## DATA PROVIDED
■ ■ ■

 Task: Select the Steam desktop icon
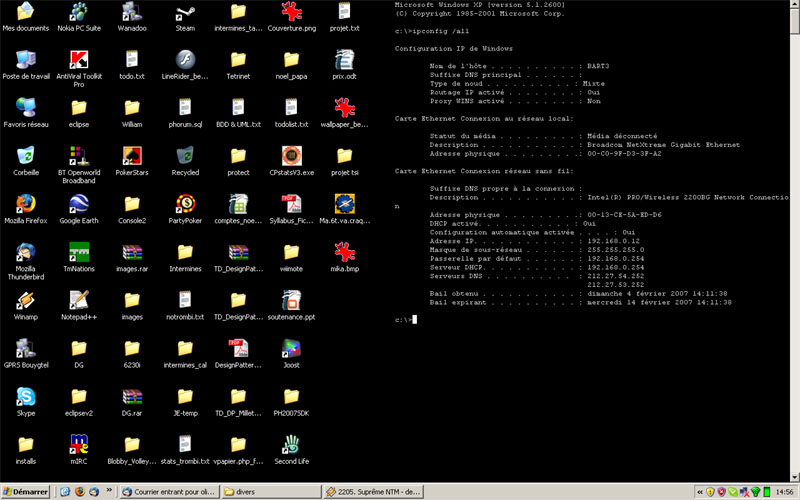(185, 12)
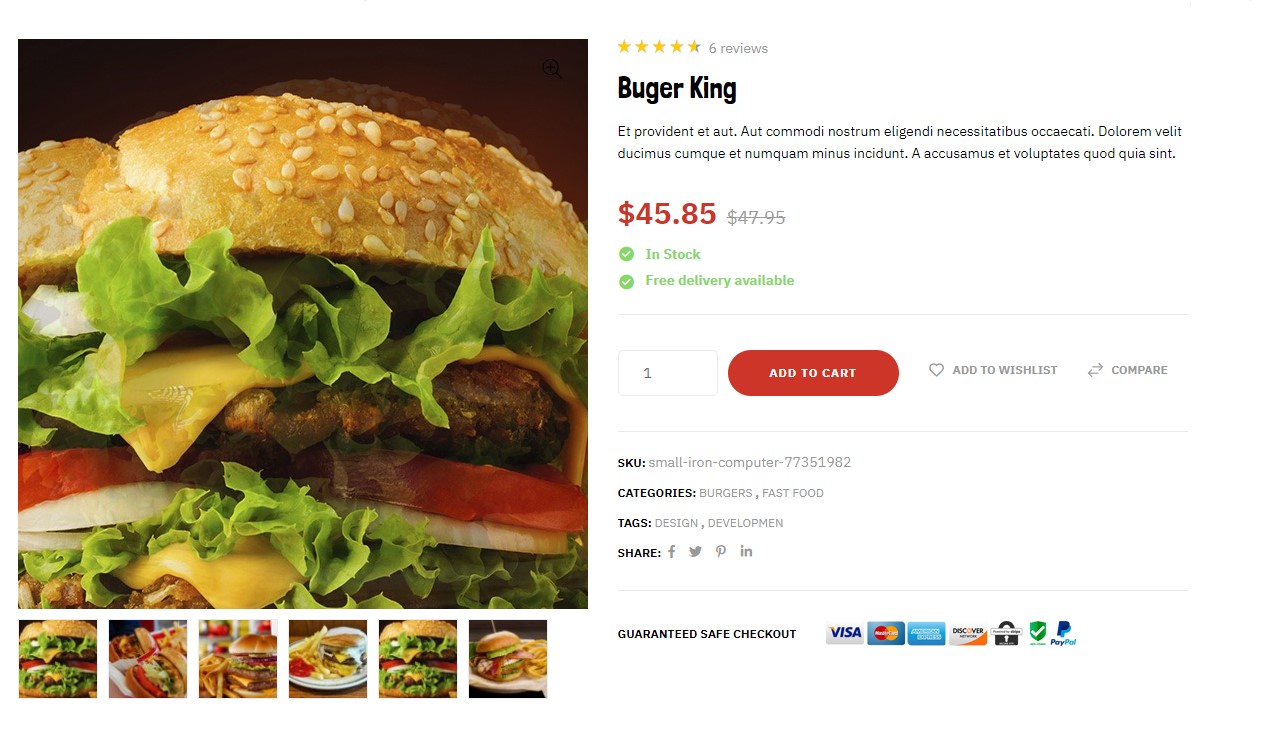Share product on Pinterest icon
The width and height of the screenshot is (1270, 730).
[721, 552]
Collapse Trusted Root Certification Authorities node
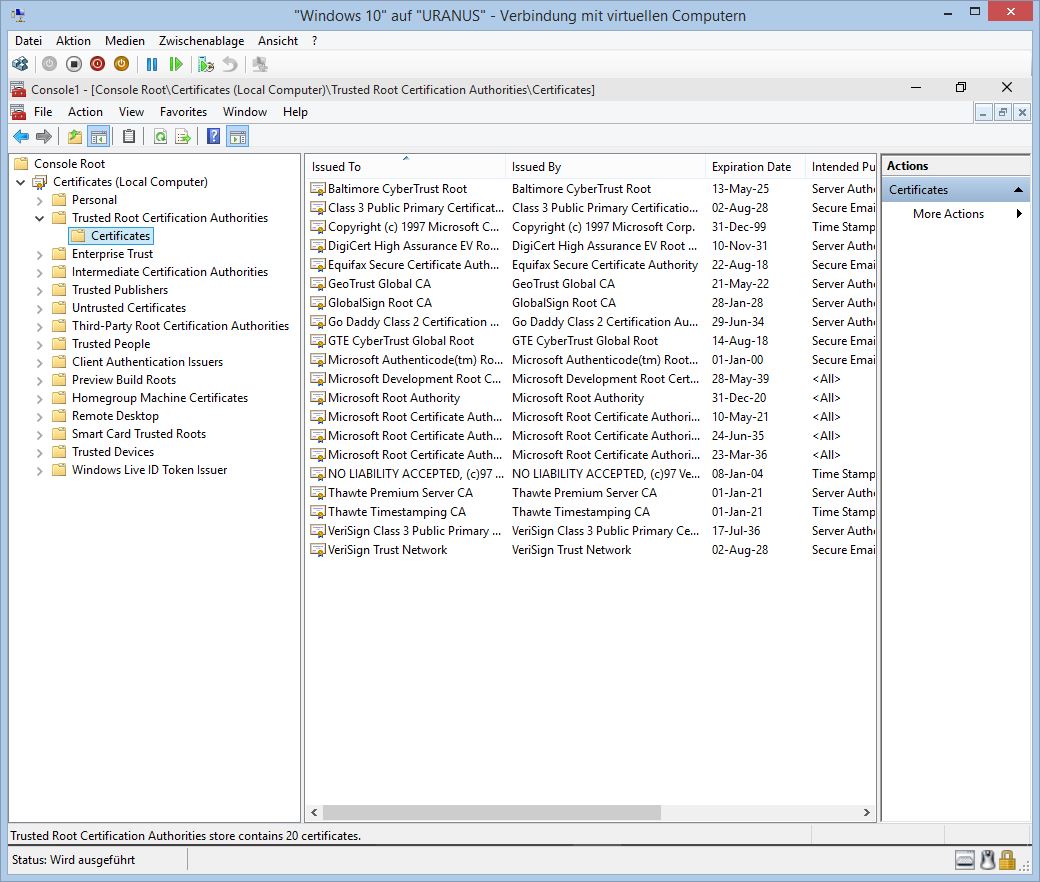This screenshot has height=882, width=1040. point(40,218)
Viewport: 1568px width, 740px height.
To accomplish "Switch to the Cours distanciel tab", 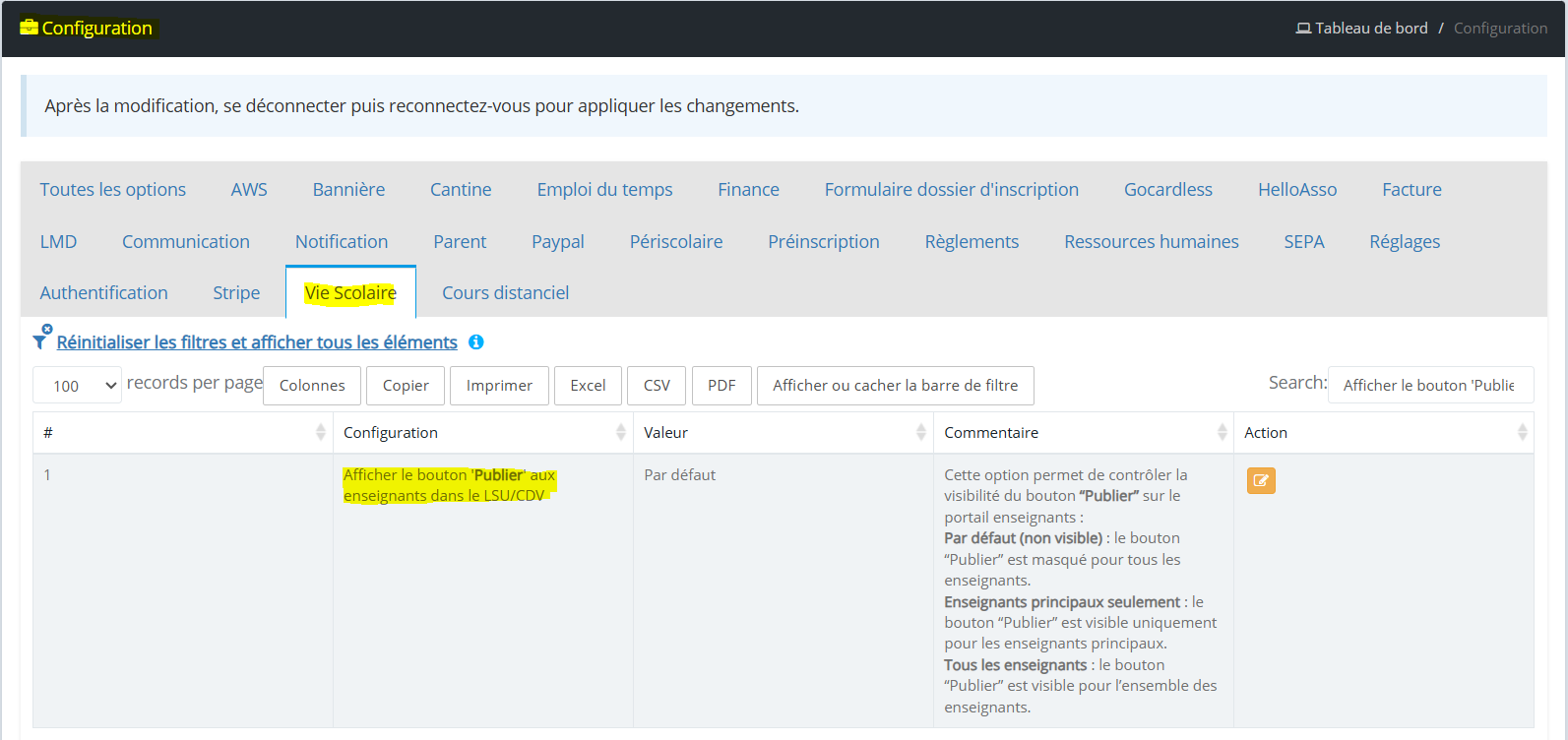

■ ■ ■

## WHAT IS EXPECTED
Everything in the records except the pictures should be retyped exactly.

## EXERCISE RESPONSE
 Task: Select the Steam desktop icon
(185, 12)
Share product on Pinterest icon
The width and height of the screenshot is (1270, 730).
[721, 552]
Collapse Trusted Root Certification Authorities node
This screenshot has height=882, width=1040. point(40,218)
Viewport: 1568px width, 740px height.
To accomplish "Switch to the Cours distanciel tab", 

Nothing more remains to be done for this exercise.